Jasper G. Page, of Bristol, and Allen R. Sturtevant, of Middlebury, for appe!lees

MILES, J. This case comes here on appeal from the finding of facts and award of the Commissioner of Industries. No question is made in the brief of the defendants but that Joseph Brown, the husband of Ella M. Brown, the plaintiff, was employed by the defendant Bristol Last Block Company at the time of his injury which resulted in his death, and that his employment included his team of two horses, and that the injury was the result of an accident.

[1, 2] The statute under which this action is brought is as follows: "If a workman receives personal injury by accident arising out of and in the course of such employment, his employer or the insurance carrier shall pay compensation in the amounts and to the person or persons hereinafter specified." G. L. 5768.

To recover under this statute it was necessary for the plaintiff to show, not only that the injury was the result of an accident, but that the accident arose out of and in the course of Brown's employment. Robinson v. State, 93 Conn. 49, 104 Atl. 491. The burden is upon the plaintiff to make out all these conditions. It is not enough that the injury arose in the course of the employment. It must also have arisen out of the employment.

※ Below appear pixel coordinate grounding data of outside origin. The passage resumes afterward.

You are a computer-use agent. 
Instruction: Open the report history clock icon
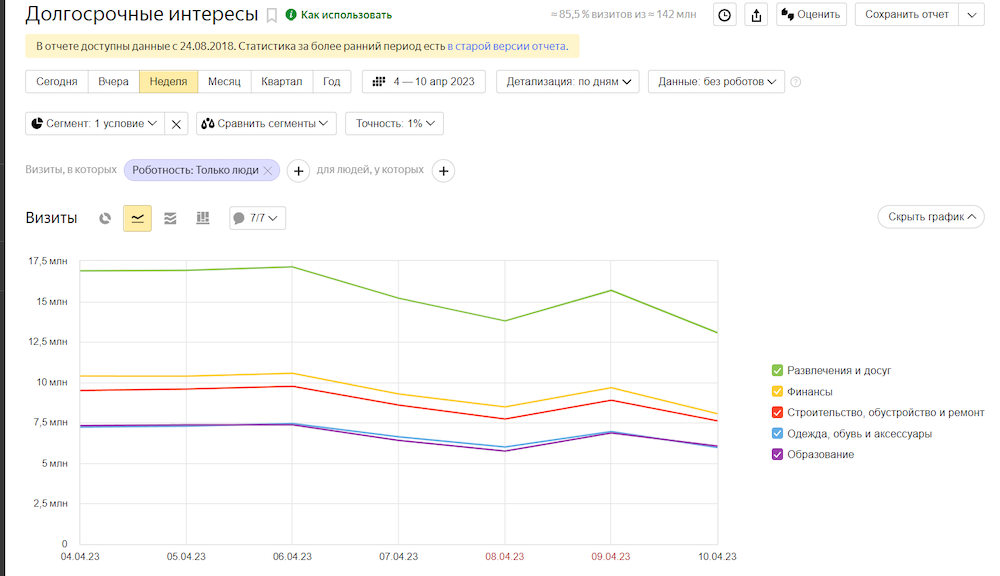click(724, 15)
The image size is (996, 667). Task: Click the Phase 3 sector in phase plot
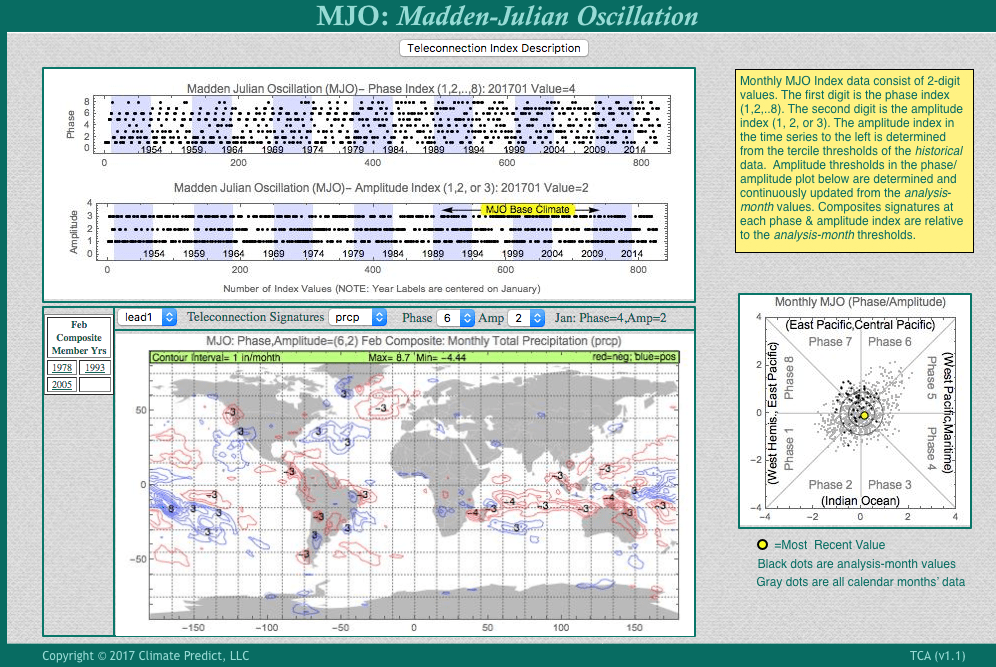pyautogui.click(x=890, y=484)
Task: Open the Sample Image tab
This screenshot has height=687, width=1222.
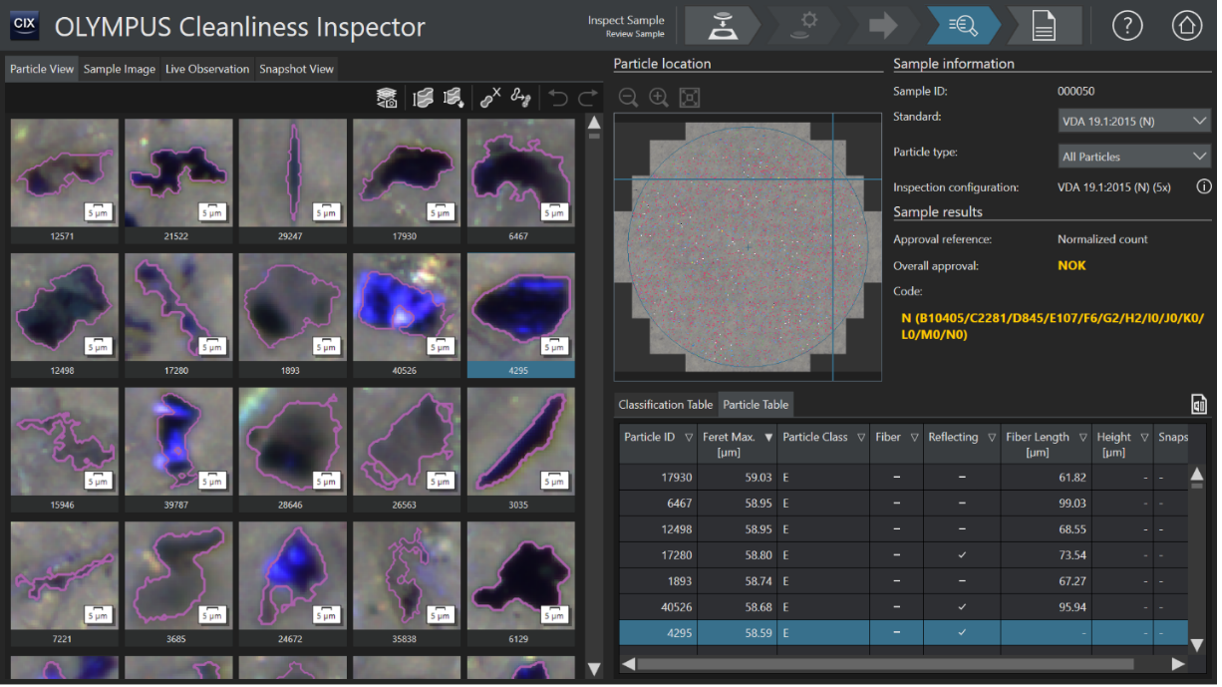Action: [x=119, y=69]
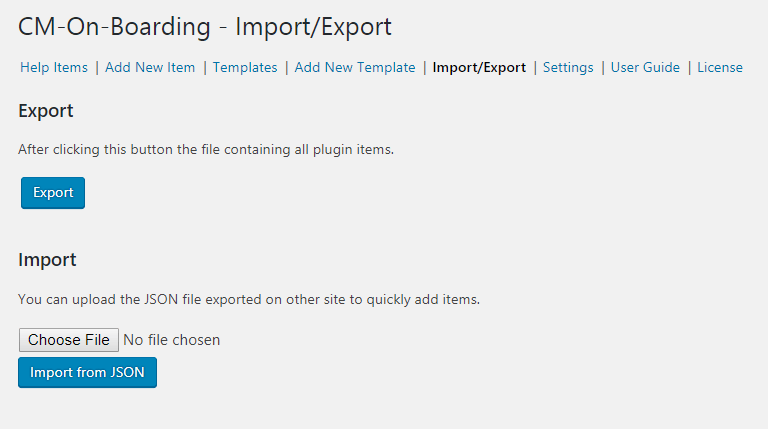Screen dimensions: 768x429
Task: Click the separator bar before License
Action: click(x=689, y=68)
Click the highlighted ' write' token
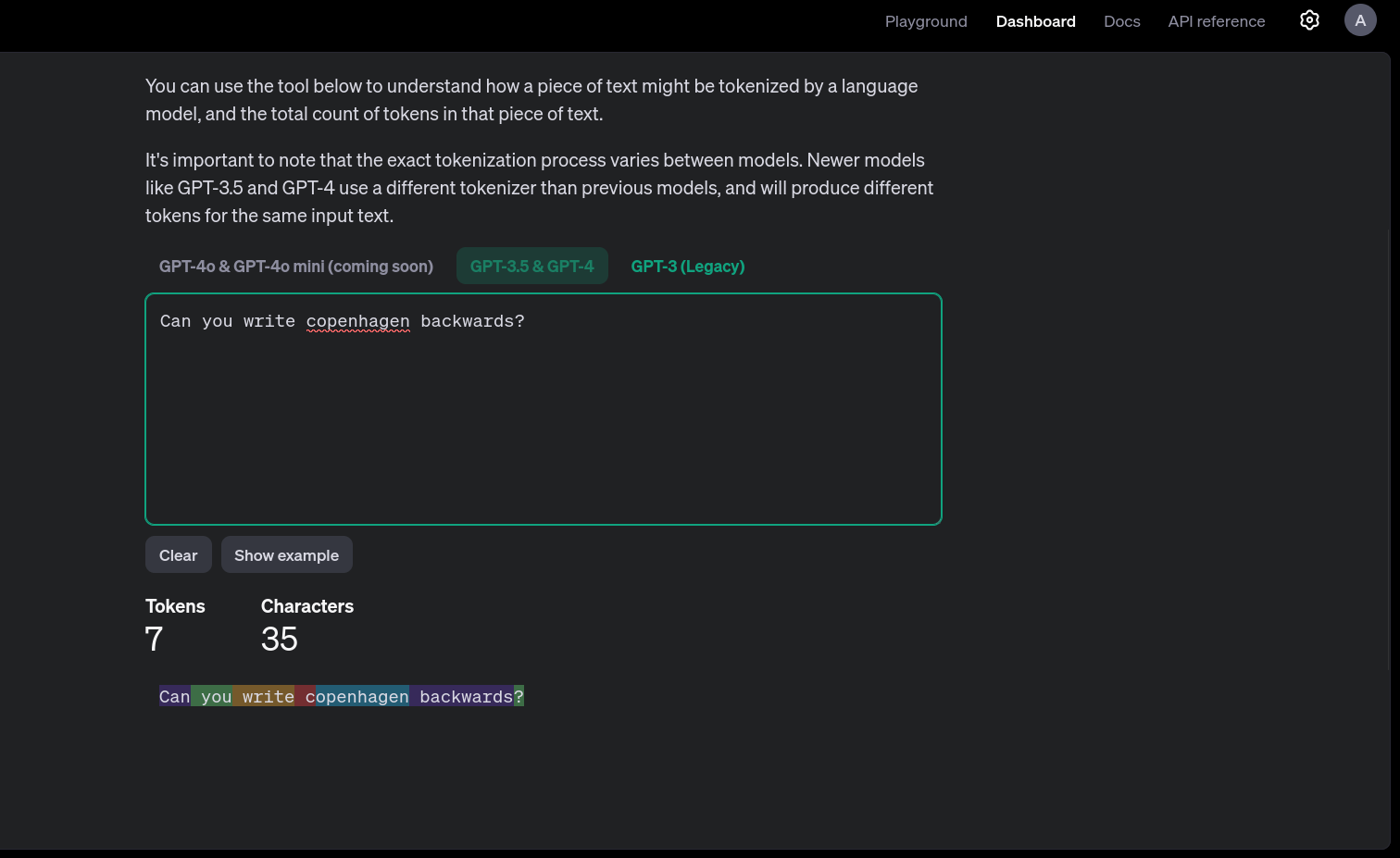 point(264,696)
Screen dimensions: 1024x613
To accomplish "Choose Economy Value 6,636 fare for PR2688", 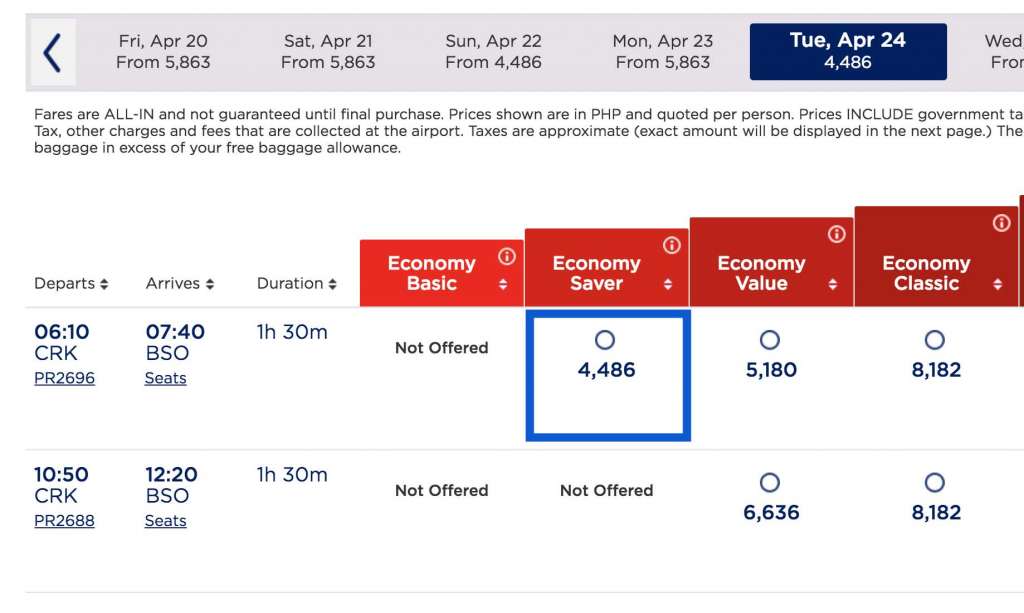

[3] It is not easy to give a definition of the phrase, “accident arising out of and in the course of such employment," that will apply to every case arising under the employers' liability act. In re McNicol 215 Mass. 497, 102 N. E. 697, L. R. A. 1916A, 306. It is enough now to say that an injury arises in the course of the employment when it arises within the period of the employment, at a place where the employe may reasonably be, and while he is reasonably fulfilling the duties of his employment; and an injury arises out of the employment when it occurs in the course of it, and as a proximate result of it. Larke v. Hancock Mutual Life Ins. Co., 90 Conn. 303, 97 Atl. 320, L. R. A. 1916E, 584; In re McNicol, supra: Jacquemin v. Turner et al. (Conn.) 103 Atl. 115; Rees v. Thomas, I. Q. B. 1015; Coronado Beach Co. v. Pillsbury, 172 Cal. 682, 158 Pac. 212, L. R. A. 1916F, 1164; State v. District Court, 129 Minn. 176, 151 N. W. 912. When an injury is a natural and necessary incident or consequence of the employment, though not foreseen or expected, it arises out of it. Larke v. Hancock Mutual Life Ins. Co., supra. A risk is incidental to the employment when it belongs to, or is connected with, what a workman has to do in fulfilling his contract of service. Bryant v. Fissell, 84 N. J. Law, 72, 86 Atl. 458.

[4, 5] No question is raised in the case at bar but that Brown was in the employ of the Bristol Last Block Company on the day of the accident, and that the accident happened about the noon hour; that Brown had eaten his dinner; that for some unknown cause the horses ran away; that Brown tried to stop them; and that in trying to do so he was run over by them and killed. These principles, we think, bring this case within the doctrine stated in the cases cited above. The accident happened while Brown was doing the duty which he was employed to perform, and at a place where he had a right to be in the performance of that duty. The accident, we think, was received in the course of his employment.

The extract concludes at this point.